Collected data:
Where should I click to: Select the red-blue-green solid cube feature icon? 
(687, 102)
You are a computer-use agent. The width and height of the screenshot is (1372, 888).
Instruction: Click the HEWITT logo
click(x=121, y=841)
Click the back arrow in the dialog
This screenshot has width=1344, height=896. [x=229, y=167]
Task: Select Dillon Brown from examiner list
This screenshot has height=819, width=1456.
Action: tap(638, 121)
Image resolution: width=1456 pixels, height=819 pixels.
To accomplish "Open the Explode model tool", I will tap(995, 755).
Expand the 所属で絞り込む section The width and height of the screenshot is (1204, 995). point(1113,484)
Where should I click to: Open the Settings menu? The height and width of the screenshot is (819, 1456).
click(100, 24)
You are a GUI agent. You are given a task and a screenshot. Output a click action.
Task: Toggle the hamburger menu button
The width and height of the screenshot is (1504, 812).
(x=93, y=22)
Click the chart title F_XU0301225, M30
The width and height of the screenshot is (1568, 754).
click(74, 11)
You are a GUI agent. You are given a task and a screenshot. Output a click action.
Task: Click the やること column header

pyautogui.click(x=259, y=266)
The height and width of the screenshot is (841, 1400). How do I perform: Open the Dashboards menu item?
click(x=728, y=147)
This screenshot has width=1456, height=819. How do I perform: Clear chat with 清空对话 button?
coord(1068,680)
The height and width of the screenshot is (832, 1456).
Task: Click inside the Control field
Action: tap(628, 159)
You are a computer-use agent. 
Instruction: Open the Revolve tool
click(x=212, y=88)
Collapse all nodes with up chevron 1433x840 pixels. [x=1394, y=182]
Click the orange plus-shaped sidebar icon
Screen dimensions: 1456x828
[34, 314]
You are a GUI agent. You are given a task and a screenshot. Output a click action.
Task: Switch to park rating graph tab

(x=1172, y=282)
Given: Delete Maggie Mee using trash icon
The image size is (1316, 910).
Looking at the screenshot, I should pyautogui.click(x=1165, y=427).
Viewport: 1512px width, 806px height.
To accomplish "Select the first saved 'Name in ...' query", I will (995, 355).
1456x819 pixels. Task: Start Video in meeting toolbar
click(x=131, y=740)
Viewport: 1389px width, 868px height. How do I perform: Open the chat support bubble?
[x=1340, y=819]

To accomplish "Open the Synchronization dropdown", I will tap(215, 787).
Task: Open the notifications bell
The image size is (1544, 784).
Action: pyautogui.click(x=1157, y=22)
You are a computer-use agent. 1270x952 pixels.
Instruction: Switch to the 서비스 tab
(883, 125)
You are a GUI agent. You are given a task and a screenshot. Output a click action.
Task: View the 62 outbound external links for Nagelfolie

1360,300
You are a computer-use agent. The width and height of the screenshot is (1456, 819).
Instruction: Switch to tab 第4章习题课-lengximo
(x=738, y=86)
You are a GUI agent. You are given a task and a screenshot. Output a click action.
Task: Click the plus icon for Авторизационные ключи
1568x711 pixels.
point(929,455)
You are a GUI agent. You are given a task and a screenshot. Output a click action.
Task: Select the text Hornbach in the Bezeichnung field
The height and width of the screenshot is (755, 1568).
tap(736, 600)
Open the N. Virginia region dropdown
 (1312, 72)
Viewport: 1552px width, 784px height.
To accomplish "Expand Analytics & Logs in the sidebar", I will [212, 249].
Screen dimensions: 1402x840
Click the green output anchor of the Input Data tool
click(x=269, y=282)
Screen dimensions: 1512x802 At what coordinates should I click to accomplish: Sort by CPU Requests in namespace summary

Directions for this task
Every line of the data above should be copied exactly.

Your response
Where should I click to: Select the red-blue-green solid cube feature icon? 
(687, 102)
You are a computer-use agent. The width and height of the screenshot is (1372, 888).
Instruction: Click the HEWITT logo
click(x=121, y=841)
Click the back arrow in the dialog
This screenshot has width=1344, height=896. [x=229, y=167]
Task: Select Dillon Brown from examiner list
This screenshot has height=819, width=1456.
Action: tap(638, 121)
Image resolution: width=1456 pixels, height=819 pixels.
To accomplish "Open the Explode model tool", I will tap(995, 755).
Expand the 所属で絞り込む section The width and height of the screenshot is (1204, 995). point(1113,484)
Where should I click to: Open the Settings menu? The height and width of the screenshot is (819, 1456).
click(100, 24)
You are a GUI agent. You are given a task and a screenshot. Output a click action.
Task: Toggle the hamburger menu button
The width and height of the screenshot is (1504, 812).
(x=93, y=22)
Click the chart title F_XU0301225, M30
The width and height of the screenshot is (1568, 754).
click(74, 11)
You are a GUI agent. You are given a task and a screenshot. Output a click action.
Task: Click the やること column header

pyautogui.click(x=259, y=266)
The height and width of the screenshot is (841, 1400). How do I perform: Open the Dashboards menu item?
click(x=728, y=147)
This screenshot has width=1456, height=819. How do I perform: Clear chat with 清空对话 button?
coord(1068,680)
The height and width of the screenshot is (832, 1456).
Task: Click inside the Control field
Action: tap(628, 159)
You are a computer-use agent. 
Instruction: Open the Revolve tool
click(x=212, y=88)
Collapse all nodes with up chevron 1433x840 pixels. [x=1394, y=182]
Click the orange plus-shaped sidebar icon
Screen dimensions: 1456x828
[34, 314]
You are a GUI agent. You are given a task and a screenshot. Output a click action.
Task: Switch to park rating graph tab

(x=1172, y=282)
Given: Delete Maggie Mee using trash icon
The image size is (1316, 910).
Looking at the screenshot, I should pyautogui.click(x=1165, y=427).
Viewport: 1512px width, 806px height.
To accomplish "Select the first saved 'Name in ...' query", I will (995, 355).
1456x819 pixels. Task: Start Video in meeting toolbar
click(x=131, y=740)
Viewport: 1389px width, 868px height. How do I perform: Open the chat support bubble?
[x=1340, y=819]

To accomplish "Open the Synchronization dropdown", I will tap(215, 787).
Task: Open the notifications bell
The image size is (1544, 784).
Action: pyautogui.click(x=1157, y=22)
You are a computer-use agent. 1270x952 pixels.
Instruction: Switch to the 서비스 tab
(883, 125)
You are a GUI agent. You are given a task and a screenshot. Output a click action.
Task: View the 62 outbound external links for Nagelfolie

1360,300
You are a computer-use agent. The width and height of the screenshot is (1456, 819).
Instruction: Switch to tab 第4章习题课-lengximo
(x=738, y=86)
You are a GUI agent. You are given a task and a screenshot. Output a click action.
Task: Click the plus icon for Авторизационные ключи
1568x711 pixels.
point(929,455)
You are a GUI agent. You are given a task and a screenshot. Output a click action.
Task: Select the text Hornbach in the Bezeichnung field
The height and width of the screenshot is (755, 1568).
tap(736, 600)
Open the N. Virginia region dropdown
 (1312, 72)
Viewport: 1552px width, 784px height.
To accomplish "Expand Analytics & Logs in the sidebar", I will [212, 249].
Screen dimensions: 1402x840
Click the green output anchor of the Input Data tool
click(x=269, y=282)
Screen dimensions: 1512x802 At what coordinates should I click to accomplish: Sort by CPU Requests in namespace summary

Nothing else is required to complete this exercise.